Edinburgh is set to host the UNESCO ‘Cities of Literature’ conference in 2024, marking 20 years since it was named the world’s first City of Literature in 2004 as the founding member. It is a title that was thought up in Edinburgh by members of the City of Literature trust.
Edinburgh was named as a permanent City of Literature to celebrate its role as a literary capital, and the fact that it is a leading member in UNESCO’s Creative Cities Network.
Since Edinburgh was named the first City of Literature, the Creative Cities Network, which was also founded in 2004 by UNESCO, has grown to 295 cities, each fitting into a creative category. These include themes such as design, music, and gastronomy, with the network being created to “encourage cooperation among cities that consider creativity to be an important factor in their sustainable urban development.”
An example of this is when Edinburgh collaborated with Melbourne, Australia (also a City of Literature) in 2018, building relationships which have already led to projects working on marketing, diversity and inclusivity, all while working towards this overall goal of sustainable urban development.
The City of Literature Trust is a non-profit organisation in Edinburgh that ensures that “everyone everywhere has opportunities for literature to be part of their lives, creating learning, wonder and joy.”
This trust is involved with occasions such as the “Figures of Speech” event, which is being put on in association with the Scottish Storytelling Centre to celebrate Scotland’s Year of Stories, 2022. The event allows its visitors to take a trip down the road of Scottish literature by showcasing a series of authors and artists. The second season of the festival is being put up from September to November and is covering the themes of Love, Place, and Big Ideas, the first having taken place this spring.
Other events which they are involved with are national events such as World Poetry Day.
At the conference, Edinburgh will host representatives from the other Cities of Literature around the world, which include Prague, Czech Republic and Milan, Italy. Ali Bowden, director of the Edinburgh UNESCO City of Literature Trust, made the following comment:
“We are very much looking forward to welcoming representatives from literary cities around the world to Edinburgh, to show off our beautiful city, our literary heritage, and the thriving contemporary literary scene.
“We want to share ideas, celebrate the achievements of cities across the network and inspire newly designated cities. We want to spark ideas for new cross-artform collaborations and new international projects to support writers and readers across the Creative Cities Network.”
The idea feels fitting, given that 20 years after the idea of a City of Literature was conceived in Edinburgh itself, the conference will celebrate Edinburgh’s own literary identity while still looking into the future with a goal of sustainable improvement.
In fact, Edinburgh is home to the world’s largest book festival of its kind—the Edinburgh International Book Festival, which hosts over 800 authors every August, and the world’s first purpose-built poetry library opened in the city in 1999.

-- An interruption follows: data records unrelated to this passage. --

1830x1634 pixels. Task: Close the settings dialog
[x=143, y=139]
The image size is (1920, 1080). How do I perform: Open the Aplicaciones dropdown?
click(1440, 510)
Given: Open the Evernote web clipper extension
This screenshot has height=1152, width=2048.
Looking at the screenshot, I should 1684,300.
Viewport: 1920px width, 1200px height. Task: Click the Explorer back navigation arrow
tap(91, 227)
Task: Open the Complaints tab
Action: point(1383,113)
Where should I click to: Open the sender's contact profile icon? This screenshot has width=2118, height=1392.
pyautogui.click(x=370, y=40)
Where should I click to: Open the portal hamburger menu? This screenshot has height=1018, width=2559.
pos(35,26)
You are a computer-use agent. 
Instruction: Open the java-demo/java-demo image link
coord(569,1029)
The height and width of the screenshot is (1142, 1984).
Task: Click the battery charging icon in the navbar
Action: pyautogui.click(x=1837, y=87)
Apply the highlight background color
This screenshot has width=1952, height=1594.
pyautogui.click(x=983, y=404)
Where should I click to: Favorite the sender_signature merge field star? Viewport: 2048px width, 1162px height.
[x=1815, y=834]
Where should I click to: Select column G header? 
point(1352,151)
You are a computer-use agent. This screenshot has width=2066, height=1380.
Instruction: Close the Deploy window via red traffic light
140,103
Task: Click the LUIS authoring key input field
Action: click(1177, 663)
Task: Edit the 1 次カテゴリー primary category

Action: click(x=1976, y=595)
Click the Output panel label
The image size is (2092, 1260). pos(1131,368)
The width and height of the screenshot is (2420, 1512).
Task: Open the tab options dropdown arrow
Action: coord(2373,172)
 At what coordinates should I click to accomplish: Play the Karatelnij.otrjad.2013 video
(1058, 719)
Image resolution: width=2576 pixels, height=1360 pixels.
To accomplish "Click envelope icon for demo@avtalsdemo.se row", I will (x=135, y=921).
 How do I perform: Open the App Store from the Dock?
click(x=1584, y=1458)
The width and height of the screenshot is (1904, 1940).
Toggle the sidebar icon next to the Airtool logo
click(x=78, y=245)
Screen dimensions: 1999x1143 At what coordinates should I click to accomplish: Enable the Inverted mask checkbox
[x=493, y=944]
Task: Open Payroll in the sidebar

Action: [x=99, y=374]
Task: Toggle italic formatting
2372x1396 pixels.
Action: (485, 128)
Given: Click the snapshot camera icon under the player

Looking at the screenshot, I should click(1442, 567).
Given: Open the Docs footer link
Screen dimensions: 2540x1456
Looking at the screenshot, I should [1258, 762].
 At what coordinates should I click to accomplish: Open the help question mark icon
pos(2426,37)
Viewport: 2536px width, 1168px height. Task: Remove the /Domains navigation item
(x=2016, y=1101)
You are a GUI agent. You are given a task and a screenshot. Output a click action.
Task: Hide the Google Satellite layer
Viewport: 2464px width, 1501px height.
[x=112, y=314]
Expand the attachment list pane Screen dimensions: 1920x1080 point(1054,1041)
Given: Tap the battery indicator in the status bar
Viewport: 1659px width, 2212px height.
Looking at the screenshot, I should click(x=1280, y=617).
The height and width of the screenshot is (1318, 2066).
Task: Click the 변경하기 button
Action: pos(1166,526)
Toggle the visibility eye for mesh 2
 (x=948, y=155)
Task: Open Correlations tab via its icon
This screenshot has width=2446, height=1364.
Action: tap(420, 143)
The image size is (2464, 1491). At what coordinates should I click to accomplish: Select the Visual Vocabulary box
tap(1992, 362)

Edinburgh is famous for the writers it has produced both in the past and present. Sir Arthur Conan Doyle and J. M. Barrie both spent copious amounts of time in the city, and are said to have been inspired by it, but the city has also inspired contemporary authors such as Irvine Welsh, who is known for his honest and at times brutal portrayal of the city.
Edinburgh is also home to huge literary names such as J. K. Rowling and Ian Rankin. In fact, Edinburgh’s very own iconic Waverley Train Station was named after Walter Scott’s novels, and many of the author’s quotes can be found in the station, highlighting the importance of literature to Edinburgh once again.